Laying a Solid Foundation to Build on With Power Training
Before a structure can be built it must have a strong, solid, stable base to build on that will support all further materials added to it.
When a tree starts out its life, it first puts down roots until they run deep and thick enough to support the coming height and weight so it can not be easily uprooted, even in strong winds.
The same has to be done when building up your physique, there must be sufficient amounts of base core strength, time spent thickening the tendons and ligaments, building general size in the major skeletal muscles.
This can best be accomplished with power training, the lifting of heavy weights in looser but not reckless or sloppy form for reps of ten to three using basic multi joint exercises for each muscle group for a limited amount of sets.
The objective of power training is just that, to build power in your muscles and put on basic size, yet with an eye to not causing muscle imbalances by overworking only some sections of a muscle group to the exclusion of other sections that will make it difficult to rectify later.
Therefore in the case of chest and back training it will not always be the most basic exercise performed first in the routine due to the fact that it is more difficult to build the upper portion of the pectorals and add width to the back.
To qualify this, power training is the lifting of heavy weights, heavy being relative to the individual.

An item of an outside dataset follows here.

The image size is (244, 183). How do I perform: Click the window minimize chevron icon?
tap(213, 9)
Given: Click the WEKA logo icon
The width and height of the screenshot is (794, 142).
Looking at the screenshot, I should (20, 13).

Do not compare yourself with someone else, if they are using more weight than you, use this as positive peer pressure and motivation but you must still get there honestly by making your muscles do the work, not by using momentum and recklessly manhandling weights that are too heavy to control, you will get nowhere doing this, no gains in strength or size, just injuries.
Power training is not the moving of as heavy of a weight as you can any way you can, but the determined effort to move as heavy a weight as you can through a controlled path of movement in somewhat relaxed form by employing the muscles of the body as they apply to the exercise at hand, the prime movers working in unison with the helping stabilizer muscles, while the muscle groups not directly involved acting as a solid support base without excessive body sway, arching, bouncing, twisting, or completely abandoning safe body position, form, or pathway of execution.
There must still be discipline, this is not an excuse to start piling on plates to every exercise, I hope I have emphasized this enough because I know how guys can be when ego and impatience dictates progression rate and poundage use, scary.
Now for the nuts and bolts of power training, the sets and reps.
For big muscle groups like chest, back, and thighs, reps of six to ten for three to four sets of two to four exercises.
For medium sized muscle groups like shoulders, calves, traps, and triceps, reps of six to ten for two to three sets of one to two exercises.
For smaller muscle groups like hamstrings and biceps, reps of six to ten for one to two sets of one to two exercises.
For abdominals, reps of ten to twenty for two to three sets of two to three exercises.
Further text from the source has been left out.